Sturgeon: SNP bank would have to splash the cash on salaries
NICOLA Sturgeon has admitted that her stateowned bank will have to pay lucrative pay packages to attract top talent.
The SNP leader yesterday outlined detailed proposals for a publicly owned ‘national investment bank’ (NIB) which will receive up to £2billion of public funds over its first ten years.
But a blueprint produced by exTesco Bank chief Benny Higgins says the Scottish Government will need to offer similar packages to those of private firms to attract suitable staff.
Miss Sturgeon accepted the need for appropriate salaries – but insisted she would not support the type of ‘bonus culture’ seen in the private sector.
The blueprint estimates that the NIB would cost up to £30million a year in running costs and would employ up to 150 people. It states: ‘The bank will need staff with the right mix of skills and experience to ensure its success and sustainability.

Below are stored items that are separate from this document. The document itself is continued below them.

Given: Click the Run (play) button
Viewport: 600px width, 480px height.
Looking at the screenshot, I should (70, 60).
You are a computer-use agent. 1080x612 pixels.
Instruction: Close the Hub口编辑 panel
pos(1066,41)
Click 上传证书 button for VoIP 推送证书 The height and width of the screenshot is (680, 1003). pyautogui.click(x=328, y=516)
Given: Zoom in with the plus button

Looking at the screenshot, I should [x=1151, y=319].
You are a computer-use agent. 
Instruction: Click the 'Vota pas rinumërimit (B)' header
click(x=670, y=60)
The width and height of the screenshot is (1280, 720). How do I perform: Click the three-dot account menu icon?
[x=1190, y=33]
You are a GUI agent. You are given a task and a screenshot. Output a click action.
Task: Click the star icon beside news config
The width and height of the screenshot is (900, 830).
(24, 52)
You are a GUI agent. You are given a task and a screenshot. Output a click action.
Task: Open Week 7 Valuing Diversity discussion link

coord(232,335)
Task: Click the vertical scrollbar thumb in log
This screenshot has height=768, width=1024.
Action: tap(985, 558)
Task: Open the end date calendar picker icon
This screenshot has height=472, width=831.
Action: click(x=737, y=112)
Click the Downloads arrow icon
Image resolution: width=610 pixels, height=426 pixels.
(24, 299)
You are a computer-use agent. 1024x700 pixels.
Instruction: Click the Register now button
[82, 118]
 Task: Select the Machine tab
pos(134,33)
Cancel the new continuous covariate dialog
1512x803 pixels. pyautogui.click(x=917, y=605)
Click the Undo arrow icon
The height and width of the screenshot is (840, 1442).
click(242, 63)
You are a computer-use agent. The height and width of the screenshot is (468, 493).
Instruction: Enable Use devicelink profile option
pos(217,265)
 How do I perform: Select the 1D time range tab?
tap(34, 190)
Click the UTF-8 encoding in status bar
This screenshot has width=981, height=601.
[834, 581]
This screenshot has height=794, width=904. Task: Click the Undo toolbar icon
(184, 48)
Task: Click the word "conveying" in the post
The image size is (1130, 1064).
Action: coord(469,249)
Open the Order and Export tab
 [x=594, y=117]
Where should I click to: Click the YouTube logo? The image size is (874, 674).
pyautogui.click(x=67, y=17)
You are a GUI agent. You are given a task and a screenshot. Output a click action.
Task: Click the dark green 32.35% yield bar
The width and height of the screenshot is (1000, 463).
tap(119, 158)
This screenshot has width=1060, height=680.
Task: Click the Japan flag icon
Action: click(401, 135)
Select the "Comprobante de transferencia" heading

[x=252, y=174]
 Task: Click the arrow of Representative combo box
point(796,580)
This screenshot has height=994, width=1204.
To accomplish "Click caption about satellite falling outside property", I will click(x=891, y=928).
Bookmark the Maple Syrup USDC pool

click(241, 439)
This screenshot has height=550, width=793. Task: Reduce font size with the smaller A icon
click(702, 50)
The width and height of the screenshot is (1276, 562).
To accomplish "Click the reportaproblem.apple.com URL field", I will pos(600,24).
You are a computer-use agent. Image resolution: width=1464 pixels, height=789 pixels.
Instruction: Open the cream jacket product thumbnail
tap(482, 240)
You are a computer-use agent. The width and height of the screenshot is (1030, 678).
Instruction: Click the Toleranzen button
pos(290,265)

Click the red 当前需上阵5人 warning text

‘The Scottish Government should ensure the bank can offer employment and remuneration terms which are sufficiently competitive to attract suitably skilled and experienced people.’
At the launch of the implementation plan in Edinburgh yesterday, Miss Sturgeon said: ‘I think we would be getting ahead of ourselves in terms of where we are in the planning if we started putting numbers on salaries. What I would say though… if this bank is to be successful we will want to attract the top talent to run it and we will need to be able to attract that talent.
‘But equally… we live in a culture and climate where there can be a public concern about salaries that are over-inflated or, as you describe in shorthand, a bonus culture. We don’t want to obviously have those kind of concerns into a publicly owned organisation that is there for the public good, so these are issues we will require to look at and discuss closely.’
The Scottish Government is setting up the NIB to attempt to encourage ‘inclusive growth’ in the economy.
It has earmarked £500million of funding over the next three years which the bank will be able to lend. That will come partly from so-called ‘financial transactions’ given to the Scottish Government in the block grant from Westminster for loan and equity projects.
Miss Sturgeon said she is keen to ‘move at pace’ to set up the bank, and intends it to be operational in ‘shadow form’ next year.
Yesterday, Mr Higgins – who announced last July that he was leaving his role at Tesco Bank in the wake of the hacking scandal which saw money stolen from thousands of customers’ accounts – also raised concerns about the state of Scotland’s economy.
He warned that the outlook for growth is ‘languid at best’ and a reduction in business investment ‘shows no sign of abating’.
But he said the NIB could help improve this outlook, adding: ‘The economic and social wellbeing of our country will be enhanced by an institution that complements private sector investment.’
Scottish Labour economy spokesman Jackie Baillie said: ‘After years and years of announcements but little action, the SNP is finally bringing forward plans for a Scottish investment bank.
‘While this is welcome, it is disappointing that, even after all this time, the SNP is being so timid. Scotland’s economy desperately needs something much bolder and more ambitious.’